15. Les sociétés appelantes soutiennent que M. C..., l'auteur du procès-verbal, était incompétent dans la mesure où il n'était pas assermenté, n'était pas compétent territorialement et n'était pas compétent au sens des dispositions de l'article L. 2241-1 du code des transports.
16. En premier lieu, le moyen tiré du défaut d'assermentation de M. C... manque en fait dès lors qu'une copie de cette assermentation a été jointe au procès-verbal adressé aux deux sociétés contrevenantes le 16 février 2018.
17. En deuxième lieu, les seules conditions posées par les articles L. 2232-1 et L. 2241-1 du code des transports pour qu'un agent soit habilité à constater, poursuivre et réprimer les atteintes au domaine public ferroviaire tiennent d'une part à son assermentation et d'autre part au fait d'être missionné par le gestionnaire d'infrastructures de transport ferroviaire et guidé, quelle que soit sa dénomination sociale. L'article 28 du code de procédure pénale prévoit que les fonctionnaires et agents des administrations et services publics auxquels des lois spéciales attribuent certains pouvoirs de police judiciaire exercent ces pouvoirs dans les conditions et limites fixées par ces lois.
18. En l'espèce, il résulte de l'instruction que M. C... a été habilité à dresser des procès-verbaux pour constater des infractions relatives à la police, la sûreté et l'exploitation des voies ferrées par l'assermentation qui lui a été délivrée sur le fondement de l'article L. 2232-1 du code des transports et qui renvoie à une liste d'agents investis de pouvoirs de police ferroviaire figurant à l'article L. 2241-1 du même code. Sur cette liste, figurent notamment les " agents assermentés missionnés du gestionnaire d'infrastructures de transport ferroviaire et guidé. ". A la date de sa prestation de serment, la SNCF qui était alors l'employeur de M. C..., assurait la gestion du trafic et des circulations sur le réseau ferré national ainsi que le fonctionnement et l'entretien des installations techniques et de sécurité de ce réseau, en sa qualité de gestionnaire d'infrastructure délégué. M. C... a conservé sa qualité d'agent missionné du gestionnaire de l'infrastructure lors de la création de SNCF Réseau. Dans ces conditions, cet agent était donc habilité à dresser un procès-verbal de contravention de grande voirie dès lors qu'à la date d'établissement de ce dernier, il était à la fois assermenté et missionné par SNCF Réseau. Par suite, le moyen invoqué par les sociétés appelantes doit être écarté.

(Coordonnées des éléments)
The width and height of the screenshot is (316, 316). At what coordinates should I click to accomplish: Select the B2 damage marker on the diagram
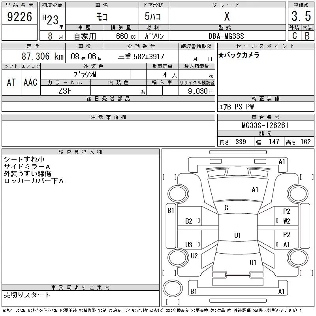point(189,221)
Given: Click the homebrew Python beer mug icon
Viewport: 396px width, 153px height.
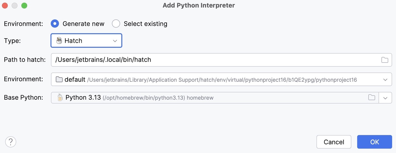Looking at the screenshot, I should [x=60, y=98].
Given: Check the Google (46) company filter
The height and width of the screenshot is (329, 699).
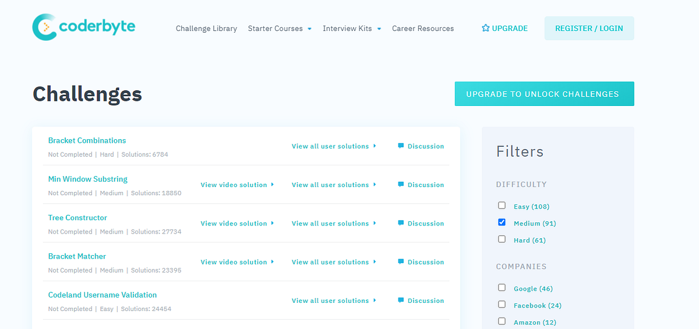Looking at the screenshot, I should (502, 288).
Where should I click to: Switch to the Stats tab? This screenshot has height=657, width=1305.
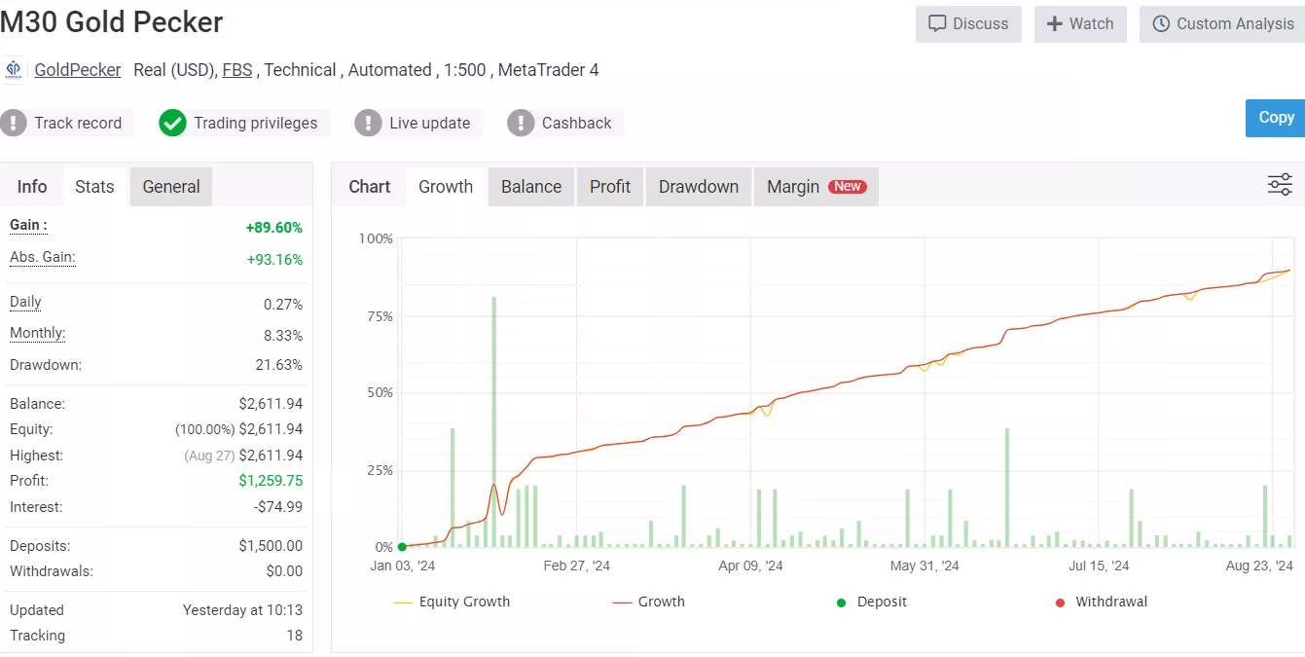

--

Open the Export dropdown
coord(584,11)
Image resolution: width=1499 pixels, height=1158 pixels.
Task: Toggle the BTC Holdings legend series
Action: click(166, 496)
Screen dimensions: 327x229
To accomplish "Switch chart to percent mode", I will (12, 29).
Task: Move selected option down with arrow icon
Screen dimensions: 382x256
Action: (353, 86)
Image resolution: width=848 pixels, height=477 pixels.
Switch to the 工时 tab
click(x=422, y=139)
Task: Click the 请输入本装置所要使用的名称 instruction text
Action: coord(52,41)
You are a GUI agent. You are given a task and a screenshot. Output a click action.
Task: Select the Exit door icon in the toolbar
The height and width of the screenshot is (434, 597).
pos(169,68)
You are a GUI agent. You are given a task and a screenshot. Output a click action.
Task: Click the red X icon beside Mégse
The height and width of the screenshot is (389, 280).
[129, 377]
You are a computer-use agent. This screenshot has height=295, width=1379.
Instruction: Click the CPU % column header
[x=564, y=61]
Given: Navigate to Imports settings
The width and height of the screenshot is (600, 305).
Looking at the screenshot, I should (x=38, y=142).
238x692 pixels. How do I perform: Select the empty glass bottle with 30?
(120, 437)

* TRAVAIL DEMANDÉ
1. Reformulez sous forme de liste le paragraphe de l'extrait sur le procès-verbal de M. C... qui commence par « En l'espèce », en conservant ses faits essentiels.
2. Énumérez les articles de code cités dans l'extrait sur le procès-verbal de M. C..., en précisant le code auquel chacun appartient.
3. Rédigez la suite de l'extrait sur le procès-verbal de M. C..., à partir de la fin de son dernier paragraphe.
Ces enregistrements sont sans rapport avec le texte.

* RÉPONSES ATTENDUES
1.
- M. C... était habilité à dresser des procès-verbaux pour les infractions relatives à la police, à la sûreté et à l'exploitation des voies ferrées. Cette habilitation découlait de son assermentation, fondée sur l'article L. 2232-1 du code des transports.
- Cette assermentation renvoie à la liste de l'article L. 2241-1 du même code. Cette liste comprend les « agents assermentés missionnés du gestionnaire d'infrastructures de transport ferroviaire et guidé ».
- Lors de sa prestation de serment, son employeur était la SNCF. Celle-ci assurait, en qualité de gestionnaire d'infrastructure délégué, la gestion du trafic ainsi que le fonctionnement et l'entretien des installations du réseau ferré national.
- M. C... a conservé sa qualité d'agent missionné du gestionnaire lors de la création de SNCF Réseau.
- À la date du procès-verbal, il était à la fois assermenté et missionné par SNCF Réseau. Il était donc habilité à dresser une contravention de grande voirie, et le moyen des sociétés appelantes est écarté.

2.
- Article L. 2241-1 du code des transports
- Article L. 2232-1 du code des transports
- Article 28 du code de procédure pénale

3.
19. En troisième lieu, M. C... est rattaché à l'unité de maintenance d'Avignon de l'Infrapôle Provence-Alpes-Côte d'Azur dont les limites territoriales d'intervention comprennent la ligne Miramas - l'Estaque par Port de Bouc. Par suite, le moyen tiré de ce que M. C... ne serait pas compétent pour dresser des procès-verbaux de contravention sur la ligne en cause doit également être écarté.
20. En quatrième lieu, la société Recylex soutient que la notification du procès-verbal de grande voirie serait irrégulière et entrainerait l'irrégularité de la procédure dans son ensemble dès lors que M. D... E..., directeur territorial Provence-Alpes-Côte d'Azur de SNCF Réseau n'avait pas compétence pour notifier le procès-verbal de contravention de grande voirie aux sociétés contrevenantes. Or, d'une part, aucune disposition n'énumère les autorités au sein de SNCF Réseau habilitées à procéder à la notification du procès-verbal de contravention de grande voirie. D'autre part, en tant que directeur territorial, M. E... est notamment en charge du pilotage des projets de régénération sur les lignes de desserte fine du territoire, comprenant le tronçon de la ligne Miramas - l'Estaque. A ce titre, il est compétent pour signer tout courrier s'inscrivant dans un contexte de régénération de cette ligne et donc pour procéder à la notification des contraventions de grande voirie destinées à mettre un terme aux désordres causés au domaine public ferroviaire situé sur le site de l'Estaque. Par suite, le moyen invoqué manque en fait.
21. En cinquième lieu, les sociétés Retia et Recylex soutiennent que le procès-verbal de contravention de grande voirie serait irrégulier, à défaut de constatation matérielle des faits par l'agent ayant dressé le constat. Or, si l'agent verbalisateur n'a pas été personnellement témoin des faits, mais relate d'autres témoignages, le procès-verbal peut néanmoins servir de base aux poursuites et motiver une condamnation si ses énonciations sont confirmées par l'instruction.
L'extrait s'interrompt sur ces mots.